_Exercise brief_
Only one stretch of the data below should be repeated: the lines from the line containing "Hotels (12, 2429)" through the line containing "You are a GUI", inclusive, exactly as they are.

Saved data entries
◇ ◇ ◇ ◇

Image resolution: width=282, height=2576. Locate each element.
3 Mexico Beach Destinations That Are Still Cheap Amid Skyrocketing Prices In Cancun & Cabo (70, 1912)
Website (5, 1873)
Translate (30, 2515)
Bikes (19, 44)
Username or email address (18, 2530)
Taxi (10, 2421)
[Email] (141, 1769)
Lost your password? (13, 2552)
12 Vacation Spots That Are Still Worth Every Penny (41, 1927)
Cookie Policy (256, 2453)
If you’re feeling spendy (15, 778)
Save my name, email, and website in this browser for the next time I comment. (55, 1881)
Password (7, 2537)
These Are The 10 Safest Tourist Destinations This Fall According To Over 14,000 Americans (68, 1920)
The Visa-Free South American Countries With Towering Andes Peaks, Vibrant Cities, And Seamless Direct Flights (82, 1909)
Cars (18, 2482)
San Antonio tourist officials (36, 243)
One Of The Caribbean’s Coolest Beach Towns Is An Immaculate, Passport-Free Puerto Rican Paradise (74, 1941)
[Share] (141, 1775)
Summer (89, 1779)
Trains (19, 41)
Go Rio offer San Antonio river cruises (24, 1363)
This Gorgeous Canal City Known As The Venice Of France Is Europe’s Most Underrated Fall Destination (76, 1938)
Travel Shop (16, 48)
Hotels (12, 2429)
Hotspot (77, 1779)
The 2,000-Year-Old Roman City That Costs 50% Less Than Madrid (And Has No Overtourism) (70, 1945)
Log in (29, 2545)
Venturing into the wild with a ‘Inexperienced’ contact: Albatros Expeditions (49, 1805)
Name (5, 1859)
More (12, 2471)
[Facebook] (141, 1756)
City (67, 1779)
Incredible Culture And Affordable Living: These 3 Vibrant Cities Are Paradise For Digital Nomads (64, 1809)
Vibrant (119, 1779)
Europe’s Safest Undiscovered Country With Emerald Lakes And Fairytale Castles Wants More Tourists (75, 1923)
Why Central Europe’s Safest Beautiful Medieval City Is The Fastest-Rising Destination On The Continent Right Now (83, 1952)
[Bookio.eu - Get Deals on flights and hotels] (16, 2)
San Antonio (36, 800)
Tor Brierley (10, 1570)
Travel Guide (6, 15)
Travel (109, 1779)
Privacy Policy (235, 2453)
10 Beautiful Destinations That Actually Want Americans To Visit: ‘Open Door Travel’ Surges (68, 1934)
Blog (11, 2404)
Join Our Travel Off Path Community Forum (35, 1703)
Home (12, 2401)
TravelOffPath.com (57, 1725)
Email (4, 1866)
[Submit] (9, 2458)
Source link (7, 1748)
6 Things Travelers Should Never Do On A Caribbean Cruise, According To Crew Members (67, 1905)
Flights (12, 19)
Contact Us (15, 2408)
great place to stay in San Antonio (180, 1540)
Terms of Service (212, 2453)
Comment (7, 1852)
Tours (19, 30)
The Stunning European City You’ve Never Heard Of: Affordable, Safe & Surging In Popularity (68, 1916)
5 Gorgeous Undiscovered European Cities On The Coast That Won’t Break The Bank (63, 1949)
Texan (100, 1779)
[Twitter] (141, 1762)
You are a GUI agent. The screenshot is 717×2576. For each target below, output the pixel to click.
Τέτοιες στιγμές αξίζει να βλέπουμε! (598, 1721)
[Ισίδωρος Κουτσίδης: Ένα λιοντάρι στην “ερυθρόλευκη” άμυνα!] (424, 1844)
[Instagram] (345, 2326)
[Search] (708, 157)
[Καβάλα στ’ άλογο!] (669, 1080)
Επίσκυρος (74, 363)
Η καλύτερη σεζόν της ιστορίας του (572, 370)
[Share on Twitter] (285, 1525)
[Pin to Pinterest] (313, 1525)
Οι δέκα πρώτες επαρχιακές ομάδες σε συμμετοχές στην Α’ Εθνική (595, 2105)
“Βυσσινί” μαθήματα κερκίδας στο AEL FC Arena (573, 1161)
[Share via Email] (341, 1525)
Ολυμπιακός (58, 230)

◇ ◇ ◇ ◇

_Your response_
Hotels (12, 2429)
Hotspot (77, 1779)
The 2,000-Year-Old Roman City That Costs 50% Less Than Madrid (And Has No Overtourism) (70, 1945)
Log in (29, 2545)
Venturing into the wild with a ‘Inexperienced’ contact: Albatros Expeditions (49, 1805)
Name (5, 1859)
More (12, 2471)
[Facebook] (141, 1756)
City (67, 1779)
Incredible Culture And Affordable Living: These 3 Vibrant Cities Are Paradise For Digital Nomads (64, 1809)
Vibrant (119, 1779)
Europe’s Safest Undiscovered Country With Emerald Lakes And Fairytale Castles Wants More Tourists (75, 1923)
Why Central Europe’s Safest Beautiful Medieval City Is The Fastest-Rising Destination On The Continent Right Now (83, 1952)
[Bookio.eu - Get Deals on flights and hotels] (16, 2)
San Antonio (36, 800)
Tor Brierley (10, 1570)
Travel Guide (6, 15)
Travel (109, 1779)
Privacy Policy (235, 2453)
10 Beautiful Destinations That Actually Want Americans To Visit: ‘Open Door Travel’ Surges (68, 1934)
Blog (11, 2404)
Join Our Travel Off Path Community Forum (35, 1703)
Home (12, 2401)
TravelOffPath.com (57, 1725)
Email (4, 1866)
[Submit] (9, 2458)
Source link (7, 1748)
6 Things Travelers Should Never Do On A Caribbean Cruise, According To Crew Members (67, 1905)
Flights (12, 19)
Contact Us (15, 2408)
great place to stay in San Antonio (180, 1540)
Terms of Service (212, 2453)
Comment (7, 1852)
Tours (19, 30)
The Stunning European City You’ve Never Heard Of: Affordable, Safe & Surging In Popularity (68, 1916)
5 Gorgeous Undiscovered European Cities On The Coast That Won’t Break The Bank (63, 1949)
Texan (100, 1779)
[Twitter] (141, 1762)
You are a GUI agent. The screenshot is 717×2576. For each target below, output the pixel to click.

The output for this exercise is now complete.